> Aim of the exercise
The string "under" appears in some lines of the entries that follow; copy each such line.

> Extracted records
= = =

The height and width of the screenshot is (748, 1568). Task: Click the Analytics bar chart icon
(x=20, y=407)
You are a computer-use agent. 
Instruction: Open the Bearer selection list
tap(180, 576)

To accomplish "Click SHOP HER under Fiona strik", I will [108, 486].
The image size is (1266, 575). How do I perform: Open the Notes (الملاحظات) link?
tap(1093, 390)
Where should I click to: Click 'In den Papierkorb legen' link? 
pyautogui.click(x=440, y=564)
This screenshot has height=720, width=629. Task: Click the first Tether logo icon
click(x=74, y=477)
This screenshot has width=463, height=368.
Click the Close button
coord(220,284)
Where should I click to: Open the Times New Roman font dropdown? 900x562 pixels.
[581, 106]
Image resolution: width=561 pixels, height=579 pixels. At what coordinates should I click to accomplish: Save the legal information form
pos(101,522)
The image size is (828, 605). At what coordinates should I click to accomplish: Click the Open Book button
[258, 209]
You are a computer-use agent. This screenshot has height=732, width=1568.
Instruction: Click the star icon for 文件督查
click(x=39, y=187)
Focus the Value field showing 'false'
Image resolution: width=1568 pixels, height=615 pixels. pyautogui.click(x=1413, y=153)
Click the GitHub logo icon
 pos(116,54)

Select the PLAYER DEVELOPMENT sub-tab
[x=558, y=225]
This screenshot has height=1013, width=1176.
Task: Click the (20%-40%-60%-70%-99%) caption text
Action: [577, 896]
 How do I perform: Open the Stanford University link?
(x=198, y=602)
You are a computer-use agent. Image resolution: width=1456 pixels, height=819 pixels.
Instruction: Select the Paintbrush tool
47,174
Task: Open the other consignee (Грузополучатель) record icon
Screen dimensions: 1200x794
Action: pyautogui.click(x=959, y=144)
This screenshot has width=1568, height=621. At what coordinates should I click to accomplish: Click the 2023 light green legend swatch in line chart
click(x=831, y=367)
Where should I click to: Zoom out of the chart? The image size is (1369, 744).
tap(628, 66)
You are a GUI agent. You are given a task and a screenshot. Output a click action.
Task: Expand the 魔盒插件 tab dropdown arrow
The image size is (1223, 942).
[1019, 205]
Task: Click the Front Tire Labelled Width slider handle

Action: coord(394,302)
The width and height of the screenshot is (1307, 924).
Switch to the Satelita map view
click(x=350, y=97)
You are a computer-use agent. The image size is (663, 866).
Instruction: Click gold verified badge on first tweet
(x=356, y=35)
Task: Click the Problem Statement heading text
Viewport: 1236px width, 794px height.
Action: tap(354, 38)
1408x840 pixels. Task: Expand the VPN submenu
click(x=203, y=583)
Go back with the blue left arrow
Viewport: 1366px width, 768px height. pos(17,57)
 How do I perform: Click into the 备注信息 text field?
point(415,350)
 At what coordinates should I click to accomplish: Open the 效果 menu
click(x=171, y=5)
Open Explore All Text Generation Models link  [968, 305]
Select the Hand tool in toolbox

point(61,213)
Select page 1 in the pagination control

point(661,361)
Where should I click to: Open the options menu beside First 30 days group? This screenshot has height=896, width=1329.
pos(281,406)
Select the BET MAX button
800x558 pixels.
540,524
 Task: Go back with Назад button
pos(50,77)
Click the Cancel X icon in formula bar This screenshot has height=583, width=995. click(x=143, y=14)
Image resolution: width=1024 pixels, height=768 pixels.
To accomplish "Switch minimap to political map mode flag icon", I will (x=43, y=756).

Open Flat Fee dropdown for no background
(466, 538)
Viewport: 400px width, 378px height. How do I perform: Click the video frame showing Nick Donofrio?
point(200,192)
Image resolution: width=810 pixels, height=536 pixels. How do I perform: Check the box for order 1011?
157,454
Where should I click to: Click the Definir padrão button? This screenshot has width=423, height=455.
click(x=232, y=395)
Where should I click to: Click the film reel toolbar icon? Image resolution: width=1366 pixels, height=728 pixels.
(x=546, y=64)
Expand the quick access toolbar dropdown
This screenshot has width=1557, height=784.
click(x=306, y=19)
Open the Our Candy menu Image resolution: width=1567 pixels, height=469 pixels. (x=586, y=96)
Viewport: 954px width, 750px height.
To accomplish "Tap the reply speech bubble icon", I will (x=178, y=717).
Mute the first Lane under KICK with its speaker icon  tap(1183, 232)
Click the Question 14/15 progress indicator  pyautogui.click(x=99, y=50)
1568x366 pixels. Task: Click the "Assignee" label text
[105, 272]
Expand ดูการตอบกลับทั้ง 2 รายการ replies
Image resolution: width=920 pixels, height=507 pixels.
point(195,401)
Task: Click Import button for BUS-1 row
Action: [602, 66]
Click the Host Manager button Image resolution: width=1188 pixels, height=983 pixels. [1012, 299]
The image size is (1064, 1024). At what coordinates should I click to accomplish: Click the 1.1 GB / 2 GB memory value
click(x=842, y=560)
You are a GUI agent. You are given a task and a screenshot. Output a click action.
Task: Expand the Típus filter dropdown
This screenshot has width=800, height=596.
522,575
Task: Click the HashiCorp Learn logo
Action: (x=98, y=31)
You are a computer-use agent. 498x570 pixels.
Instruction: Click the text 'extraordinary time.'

= = =

> Exercise result
To accomplish "Click SHOP HER under Fiona strik", I will [108, 486].
Mute the first Lane under KICK with its speaker icon  tap(1183, 232)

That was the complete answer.